Эля с вызывающей покорностью приняла насилие – их первый брачный акт любви. В ее поведении равнодушно сквозило (или это только чудилось Сергею Сергеевичу?): я так устала после ночи с Серовым, что не жди от меня нежности. Делай что хочешь, и оставь меня в покое. Я смертельно хочу спать.
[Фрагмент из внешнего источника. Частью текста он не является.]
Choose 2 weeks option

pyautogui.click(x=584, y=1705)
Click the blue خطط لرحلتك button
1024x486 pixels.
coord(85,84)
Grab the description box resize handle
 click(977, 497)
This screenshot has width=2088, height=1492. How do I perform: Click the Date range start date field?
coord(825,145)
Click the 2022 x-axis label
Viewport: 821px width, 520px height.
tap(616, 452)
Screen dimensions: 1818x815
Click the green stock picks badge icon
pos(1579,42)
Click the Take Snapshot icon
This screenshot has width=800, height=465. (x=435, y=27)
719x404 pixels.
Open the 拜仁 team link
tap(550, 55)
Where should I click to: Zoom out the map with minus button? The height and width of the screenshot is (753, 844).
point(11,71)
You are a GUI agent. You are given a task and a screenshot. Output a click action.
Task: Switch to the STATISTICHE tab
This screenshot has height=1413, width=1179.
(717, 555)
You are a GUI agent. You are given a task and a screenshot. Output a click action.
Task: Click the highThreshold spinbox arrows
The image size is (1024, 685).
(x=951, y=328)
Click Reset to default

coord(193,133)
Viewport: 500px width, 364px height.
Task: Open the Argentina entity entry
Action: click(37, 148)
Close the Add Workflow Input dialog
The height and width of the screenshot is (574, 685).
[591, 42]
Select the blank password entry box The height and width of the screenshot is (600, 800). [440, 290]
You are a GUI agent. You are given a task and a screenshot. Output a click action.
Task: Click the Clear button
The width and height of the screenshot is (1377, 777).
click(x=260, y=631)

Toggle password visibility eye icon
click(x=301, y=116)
Он так и оставил ее лежать на полу; возможно, она плакала, но убеждаться в этом не хотелось: это испортило бы удовольствие от мести. Бархатков, ни слова не говоря, аккуратно прикрыл за собой дверь ванной, взял текст поэмы и направился к Валентине.
Настроение было не очень.
4
Луна, похожая на драгоценный поднос, отлитый из тяжелого золота, была протянута Бархаткову чьей-то услужливой рукой. Вот поднос – и все. Этот образ не давал покоя поэту, пока он шагал по улице. В пространстве между головой и сердцем, подстраиваясь к ритму его медленных шагов, сам собой начал складываться какой-то вычурный стих, но до конкретных строчек, отчеканенных серебром по золоту, дело отчего-то не дошло. Бархатков улыбнулся: поди, сладь со своенравной лирой. Красавица…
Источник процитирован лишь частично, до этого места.